* _TASK GOAL_
Excluding any images, copy all of the lines below precisely as written.

* _EXCERPTED DATA_
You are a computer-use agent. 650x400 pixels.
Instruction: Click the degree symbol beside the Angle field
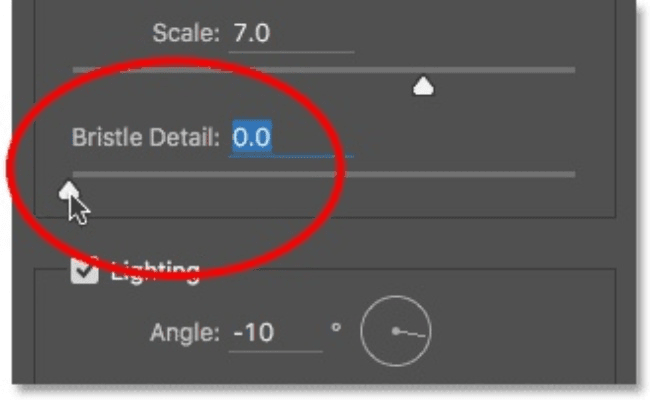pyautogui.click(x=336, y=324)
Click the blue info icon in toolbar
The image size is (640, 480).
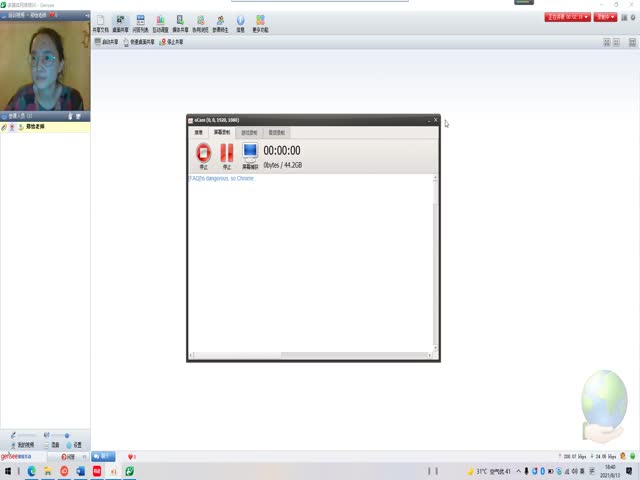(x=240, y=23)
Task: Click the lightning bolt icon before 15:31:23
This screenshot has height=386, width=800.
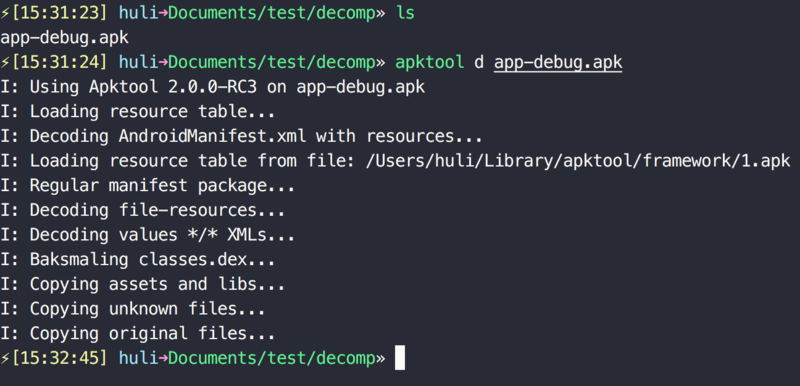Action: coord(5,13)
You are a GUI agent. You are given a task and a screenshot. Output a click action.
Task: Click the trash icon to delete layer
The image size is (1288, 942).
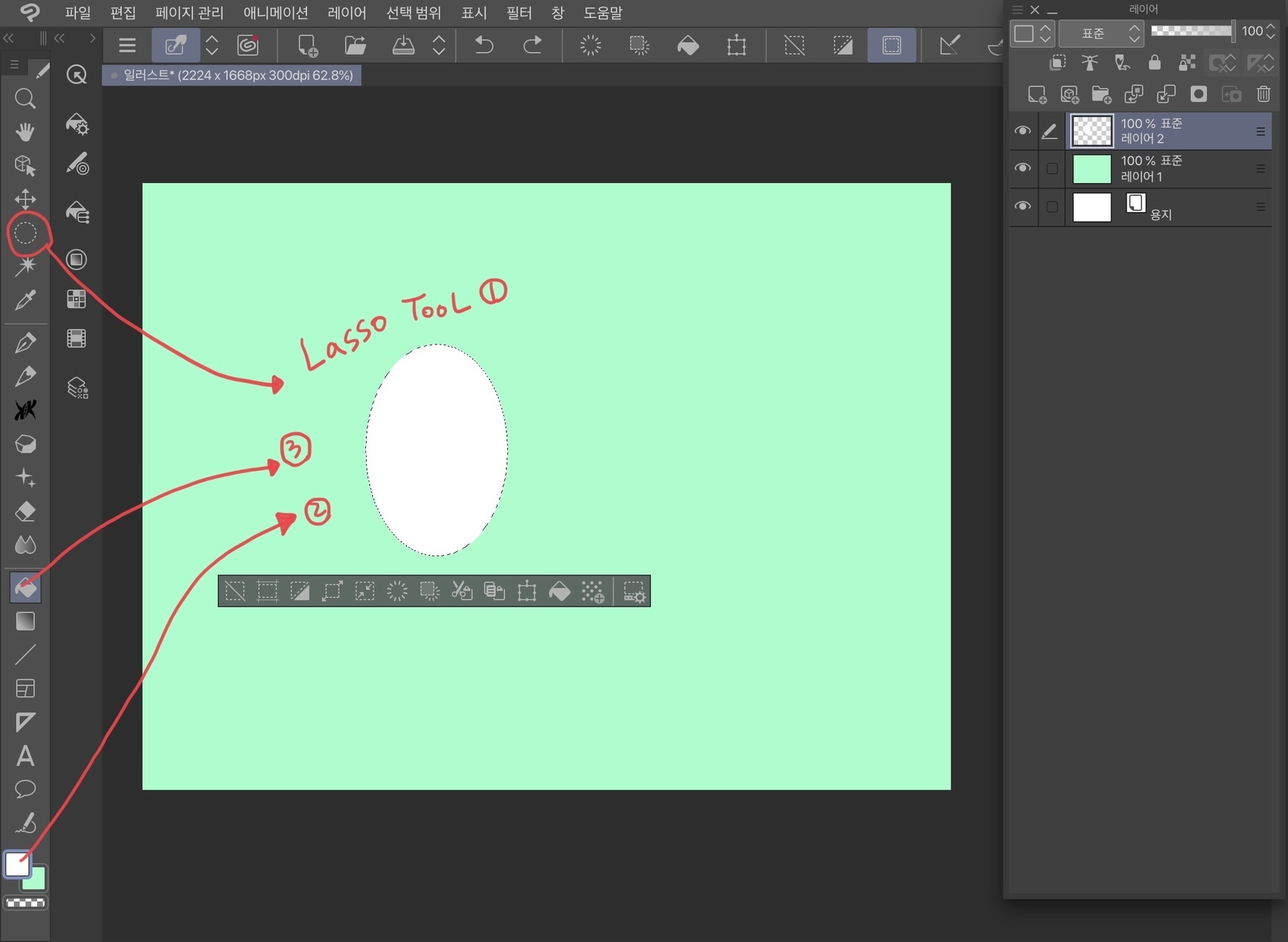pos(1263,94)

* _RESULT OF THIS EXERCISE_
You are a computer-use agent. 650x400 pixels.
Instruction: Click the degree symbol beside the Angle field
pyautogui.click(x=336, y=324)
Click the blue info icon in toolbar
The image size is (640, 480).
(x=240, y=23)
Task: Click the lightning bolt icon before 15:31:23
This screenshot has height=386, width=800.
Action: coord(5,13)
You are a GUI agent. You are given a task and a screenshot. Output a click action.
Task: Click the trash icon to delete layer
The image size is (1288, 942).
pos(1263,94)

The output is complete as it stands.